▶ _EXERCISE BRIEF_
Which lines run from the one containing "Given: Click the Email label text" to the end of the entries? Quote them exactly, and nothing else.

[Opening MATERIAL TO PROCESS section]

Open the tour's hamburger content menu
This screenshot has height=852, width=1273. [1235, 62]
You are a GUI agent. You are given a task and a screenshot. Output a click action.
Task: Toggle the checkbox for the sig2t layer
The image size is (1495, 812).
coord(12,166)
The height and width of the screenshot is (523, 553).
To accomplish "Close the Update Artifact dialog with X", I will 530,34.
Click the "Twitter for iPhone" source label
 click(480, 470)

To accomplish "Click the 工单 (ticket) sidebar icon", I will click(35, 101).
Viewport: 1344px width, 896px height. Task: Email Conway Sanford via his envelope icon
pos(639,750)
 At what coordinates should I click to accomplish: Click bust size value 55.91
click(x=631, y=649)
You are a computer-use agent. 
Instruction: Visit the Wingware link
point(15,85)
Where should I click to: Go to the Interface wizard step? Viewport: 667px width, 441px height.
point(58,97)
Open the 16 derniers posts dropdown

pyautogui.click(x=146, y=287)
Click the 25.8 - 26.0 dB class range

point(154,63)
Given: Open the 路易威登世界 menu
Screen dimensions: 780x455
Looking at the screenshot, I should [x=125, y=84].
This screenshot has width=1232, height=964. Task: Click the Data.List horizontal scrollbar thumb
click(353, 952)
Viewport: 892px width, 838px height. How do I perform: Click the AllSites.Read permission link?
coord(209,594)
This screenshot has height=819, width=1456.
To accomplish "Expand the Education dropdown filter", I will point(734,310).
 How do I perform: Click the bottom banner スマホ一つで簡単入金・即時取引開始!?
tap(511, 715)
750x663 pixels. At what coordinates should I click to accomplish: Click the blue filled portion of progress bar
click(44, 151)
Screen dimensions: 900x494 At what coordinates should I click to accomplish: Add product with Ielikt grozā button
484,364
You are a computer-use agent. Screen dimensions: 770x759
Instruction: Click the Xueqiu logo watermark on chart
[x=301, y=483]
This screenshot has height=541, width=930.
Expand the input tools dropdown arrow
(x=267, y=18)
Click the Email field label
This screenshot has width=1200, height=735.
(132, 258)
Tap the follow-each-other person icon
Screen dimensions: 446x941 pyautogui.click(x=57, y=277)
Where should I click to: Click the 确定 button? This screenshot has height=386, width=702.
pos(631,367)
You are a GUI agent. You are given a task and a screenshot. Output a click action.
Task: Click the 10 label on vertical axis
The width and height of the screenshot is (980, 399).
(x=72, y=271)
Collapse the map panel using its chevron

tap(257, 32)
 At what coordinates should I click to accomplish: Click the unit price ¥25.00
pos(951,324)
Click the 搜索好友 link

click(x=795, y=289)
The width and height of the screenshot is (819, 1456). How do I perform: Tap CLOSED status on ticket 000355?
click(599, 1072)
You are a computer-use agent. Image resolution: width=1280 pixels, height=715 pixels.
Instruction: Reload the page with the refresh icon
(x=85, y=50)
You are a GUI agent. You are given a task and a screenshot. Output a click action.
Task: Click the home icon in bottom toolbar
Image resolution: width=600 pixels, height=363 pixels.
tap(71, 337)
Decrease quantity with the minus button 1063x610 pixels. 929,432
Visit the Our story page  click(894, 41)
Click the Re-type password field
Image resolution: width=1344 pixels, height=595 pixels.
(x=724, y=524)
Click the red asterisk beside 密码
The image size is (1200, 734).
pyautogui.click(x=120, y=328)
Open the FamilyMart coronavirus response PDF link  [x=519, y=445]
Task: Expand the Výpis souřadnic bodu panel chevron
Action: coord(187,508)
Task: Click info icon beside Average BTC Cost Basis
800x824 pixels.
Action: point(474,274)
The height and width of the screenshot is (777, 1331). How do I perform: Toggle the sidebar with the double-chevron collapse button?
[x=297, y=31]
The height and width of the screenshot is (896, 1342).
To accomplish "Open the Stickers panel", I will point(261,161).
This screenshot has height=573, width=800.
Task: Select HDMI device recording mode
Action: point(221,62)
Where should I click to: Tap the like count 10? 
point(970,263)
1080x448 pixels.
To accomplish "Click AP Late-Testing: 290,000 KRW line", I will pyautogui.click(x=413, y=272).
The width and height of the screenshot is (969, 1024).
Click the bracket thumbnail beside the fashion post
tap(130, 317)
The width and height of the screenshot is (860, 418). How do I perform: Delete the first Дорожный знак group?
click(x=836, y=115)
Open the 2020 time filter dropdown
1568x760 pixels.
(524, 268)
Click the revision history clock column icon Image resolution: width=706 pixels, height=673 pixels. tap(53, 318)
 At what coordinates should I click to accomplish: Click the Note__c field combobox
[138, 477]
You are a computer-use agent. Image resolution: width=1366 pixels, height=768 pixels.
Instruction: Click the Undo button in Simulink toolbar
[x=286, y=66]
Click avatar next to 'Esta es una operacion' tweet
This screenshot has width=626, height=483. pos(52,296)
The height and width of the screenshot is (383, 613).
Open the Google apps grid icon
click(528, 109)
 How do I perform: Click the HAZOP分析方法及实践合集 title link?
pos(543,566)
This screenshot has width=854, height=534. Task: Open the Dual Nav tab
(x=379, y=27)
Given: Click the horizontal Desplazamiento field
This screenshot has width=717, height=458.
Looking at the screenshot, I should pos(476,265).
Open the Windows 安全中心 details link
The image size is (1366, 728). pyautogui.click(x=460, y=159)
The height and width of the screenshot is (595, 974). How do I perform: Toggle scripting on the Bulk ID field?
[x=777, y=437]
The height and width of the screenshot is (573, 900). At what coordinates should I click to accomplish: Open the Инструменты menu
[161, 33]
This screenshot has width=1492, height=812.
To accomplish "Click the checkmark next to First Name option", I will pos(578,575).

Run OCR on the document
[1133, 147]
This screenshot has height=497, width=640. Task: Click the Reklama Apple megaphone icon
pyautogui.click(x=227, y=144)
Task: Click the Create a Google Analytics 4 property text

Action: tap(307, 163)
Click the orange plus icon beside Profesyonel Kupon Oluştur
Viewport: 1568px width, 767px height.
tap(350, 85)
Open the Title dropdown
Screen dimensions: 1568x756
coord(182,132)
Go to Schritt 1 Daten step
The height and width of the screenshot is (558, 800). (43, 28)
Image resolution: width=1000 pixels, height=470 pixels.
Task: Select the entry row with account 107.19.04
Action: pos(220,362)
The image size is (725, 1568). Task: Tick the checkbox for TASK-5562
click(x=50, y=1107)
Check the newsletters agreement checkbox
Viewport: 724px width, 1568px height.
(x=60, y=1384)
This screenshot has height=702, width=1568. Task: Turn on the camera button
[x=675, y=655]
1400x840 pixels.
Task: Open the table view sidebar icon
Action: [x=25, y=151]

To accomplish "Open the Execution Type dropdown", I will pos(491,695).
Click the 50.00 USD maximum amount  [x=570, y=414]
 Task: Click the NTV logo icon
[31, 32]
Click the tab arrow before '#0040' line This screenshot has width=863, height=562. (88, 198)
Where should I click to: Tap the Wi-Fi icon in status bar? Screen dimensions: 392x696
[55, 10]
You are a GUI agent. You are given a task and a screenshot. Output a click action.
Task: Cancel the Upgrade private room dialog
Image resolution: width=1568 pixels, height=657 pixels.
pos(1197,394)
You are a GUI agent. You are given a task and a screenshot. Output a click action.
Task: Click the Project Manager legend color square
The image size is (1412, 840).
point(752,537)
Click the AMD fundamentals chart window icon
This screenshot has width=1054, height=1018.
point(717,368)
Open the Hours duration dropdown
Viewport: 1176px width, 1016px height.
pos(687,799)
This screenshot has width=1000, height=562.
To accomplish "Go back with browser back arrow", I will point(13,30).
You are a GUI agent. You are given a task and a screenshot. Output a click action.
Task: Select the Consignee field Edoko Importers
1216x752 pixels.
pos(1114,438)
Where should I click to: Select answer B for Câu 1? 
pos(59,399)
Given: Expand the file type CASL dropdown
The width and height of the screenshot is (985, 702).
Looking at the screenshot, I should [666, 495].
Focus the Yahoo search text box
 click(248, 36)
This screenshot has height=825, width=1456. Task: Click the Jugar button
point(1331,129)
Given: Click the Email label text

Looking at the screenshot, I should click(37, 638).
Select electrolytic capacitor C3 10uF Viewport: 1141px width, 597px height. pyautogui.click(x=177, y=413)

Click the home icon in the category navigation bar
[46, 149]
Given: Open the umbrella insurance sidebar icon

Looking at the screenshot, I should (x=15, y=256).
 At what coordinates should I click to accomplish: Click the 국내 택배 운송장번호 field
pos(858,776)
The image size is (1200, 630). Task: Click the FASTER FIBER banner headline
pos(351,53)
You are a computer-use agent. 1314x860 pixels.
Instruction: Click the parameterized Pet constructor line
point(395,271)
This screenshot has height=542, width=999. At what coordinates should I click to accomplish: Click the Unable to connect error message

[Closing MATERIAL TO PROCESS section]

▶ _RESULT OF THIS EXERCISE_
Given: Click the Email label text

Looking at the screenshot, I should click(37, 638).
Select electrolytic capacitor C3 10uF Viewport: 1141px width, 597px height. pyautogui.click(x=177, y=413)

Click the home icon in the category navigation bar
[46, 149]
Given: Open the umbrella insurance sidebar icon

Looking at the screenshot, I should (x=15, y=256).
 At what coordinates should I click to accomplish: Click the 국내 택배 운송장번호 field
pos(858,776)
The image size is (1200, 630). Task: Click the FASTER FIBER banner headline
pos(351,53)
You are a computer-use agent. 1314x860 pixels.
Instruction: Click the parameterized Pet constructor line
point(395,271)
This screenshot has height=542, width=999. At what coordinates should I click to accomplish: Click the Unable to connect error message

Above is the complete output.